As always Richard brought some of his lovely plants for sale………


Aberglasney Tea Party

The weather pulled out all the stops for our tea party at Aberglasney. The gardens were looking beautiful in the sunshine………….

The afternoon tea was amazing, unlimited tea, delicious sandwiches and a wonderful selection of cakes catering to all tastes, and so many not one table was able to eat them all!

Everyone entered into the spirit of the occasion and came suitably attired in some amazing ‘mad’ hats.

  

A very successful and thoroughly enjoyable afternoon.


Plant Fair

A reminder to grow plants not only for the Cothi Gardeners plant stall but also for the Tombola as it will be operated on an ‘every ticket wins’ basis so we need lots of small plants.

Cakes will also be needed for the refreshments so please do sign up to make some if you can.

Volunteers still needed to help make the day run smoothly.

John will give us an update on planning progress at our next meeting in June.


Growing Challenge

Don’t forget to get your pot of flowers for pollinators going for our August social.


Kex, Lace, Poison,  Not quite an  A – Z of Umbellifers for the Garden

For our June meeting we welcome back Kari-Astri Davies who will be talking to us on this intriguing subject.  By this time of year the cow parsley which grows along our roadsides is almost over but you can make a similar, frothy effect in your garden by choosing others from the umbellifer family, angelica or fennel for example. The butterflies and bees love these plants too.

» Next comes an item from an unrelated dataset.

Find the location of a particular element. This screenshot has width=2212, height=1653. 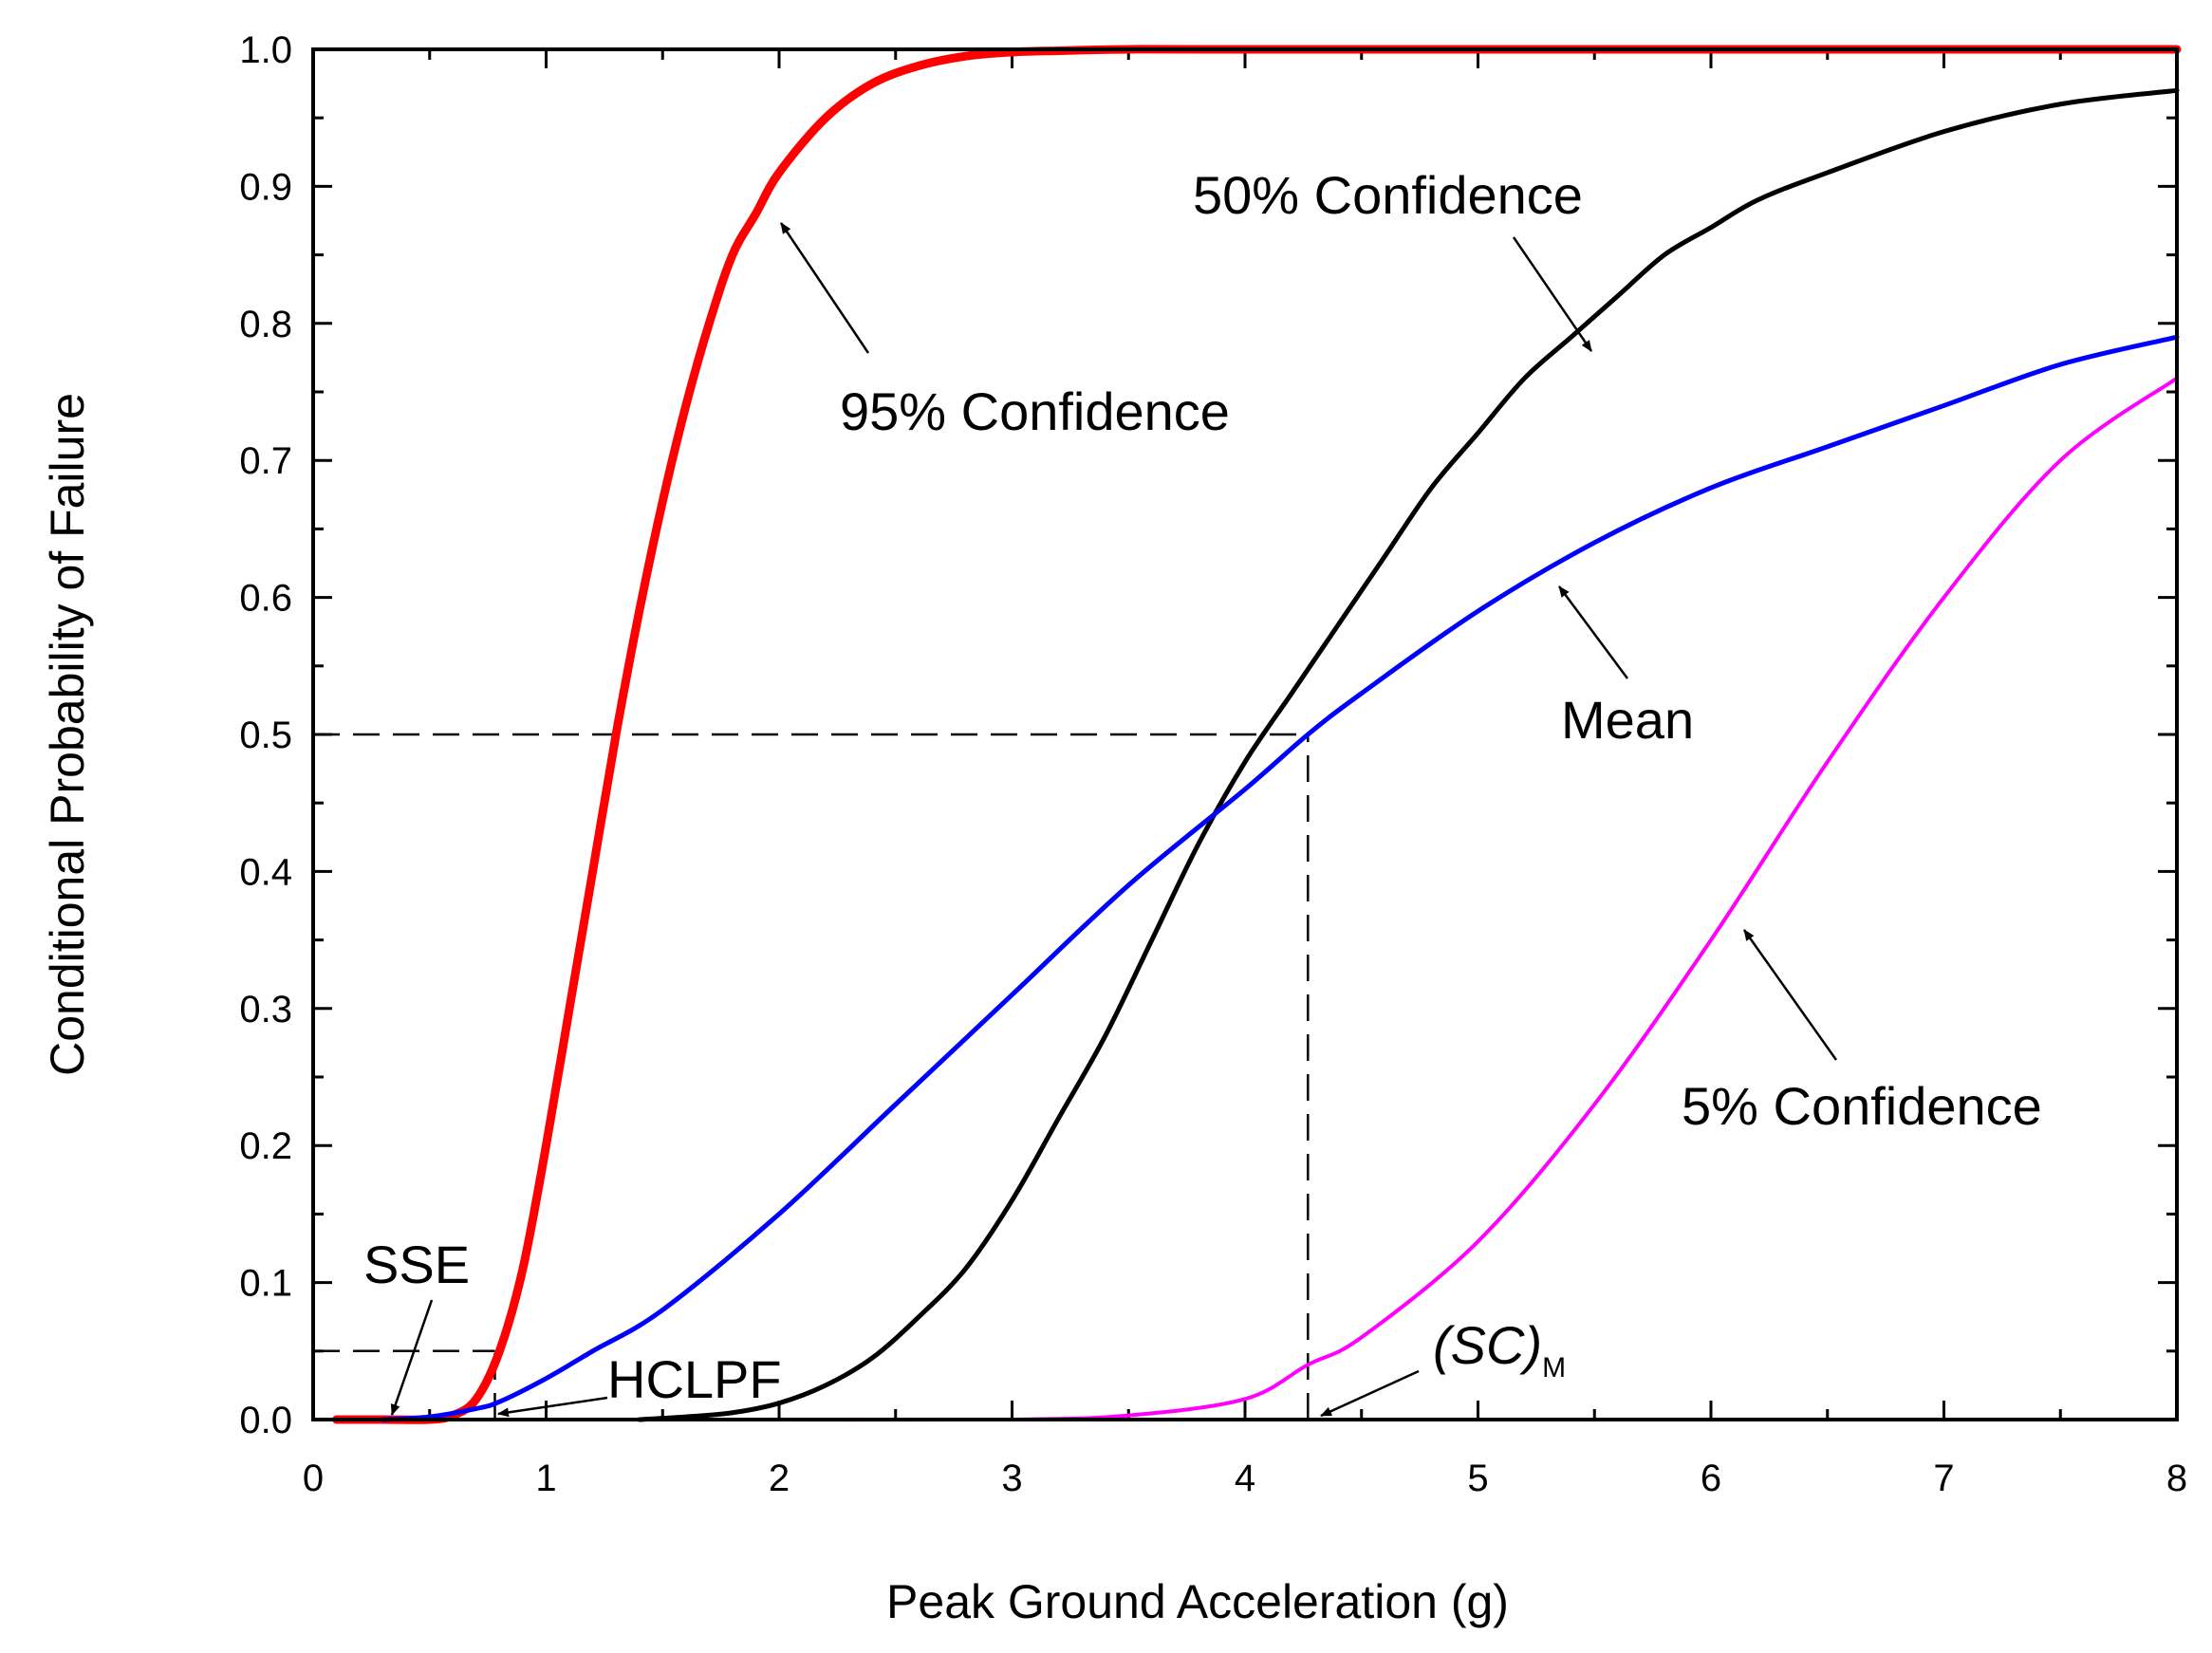

y-tick-label: 0.2 is located at coordinates (266, 1146).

Wild Flower Walk and Orchid Count

Message from Helen Bradley from Plantlife:

This is a bit of a plea for help… we have our annual wildflower survey and orchid count coming up at our reserve near Lampeter,  Cae Blaen Dyffryn, on Saturday 16th June. Unfortunately despite having 12 volunteers last year, we only 2 have booked on this time. We could probably manage the survey part ok with small numbers but the orchid count will be tricky. So if anyone can spare some time to help it would be appreciated – particularly in the afternoon. If you are able to come along just complete this short form (here) and if you intend to come only for the morning or afternoon, just mention this in the ‘Anything we should be aware of’ box.


Monthly Tips

Seed Collection

Now is the perfect time to think of collecting seeds from lots of early flowering spring bulbs and plants – I’m thinking of things like Crocus, Snowdrops, Leucojums, Anemone blanda or Anemone nemorosa (Wood anemone). It’s easy to forget about doing this at a busy time of the year, but it’s the cheapest and simplest way of spreading them around. And if you don’t check now, you’ll miss the seedpods or seed heads. Once you’ve got the seed just scatter it straight away in appropriate places, and then forget about it. It might take a few years, and the survival rate might be modest, but they’ll pop up all over the place and delight you with new plants in new areas with little effort.

Watering

This is would have been quite unusual advice in the last 18 months, but it’s worth remembering to water recently sown seeds regularly to ensure good germination, if they’re outside or inside, and also try to water in greenhouses or polytunnels regularly to ensure good growth and avoid fruit splitting. I was really interested to read today that Keith Brown at Llangadog mentioned that he measured 2 inches of rain in his garden in April. Here we had over 6 inches. So it’s surprising just how variable rainfall can be just a few miles apart, in this part of the world.

Splitting Daffodils

(From Fiona) It’s a good time to split daffodil clumps and move them around, just as the foliage is dying down. Again it’s easy to miss doing this in the rush of jobs to do in May. We usually do! But if you can manage it, at least you can find the bulbs more easily, and work out where to put them. Again worth watering them in well, if the ground’s dry.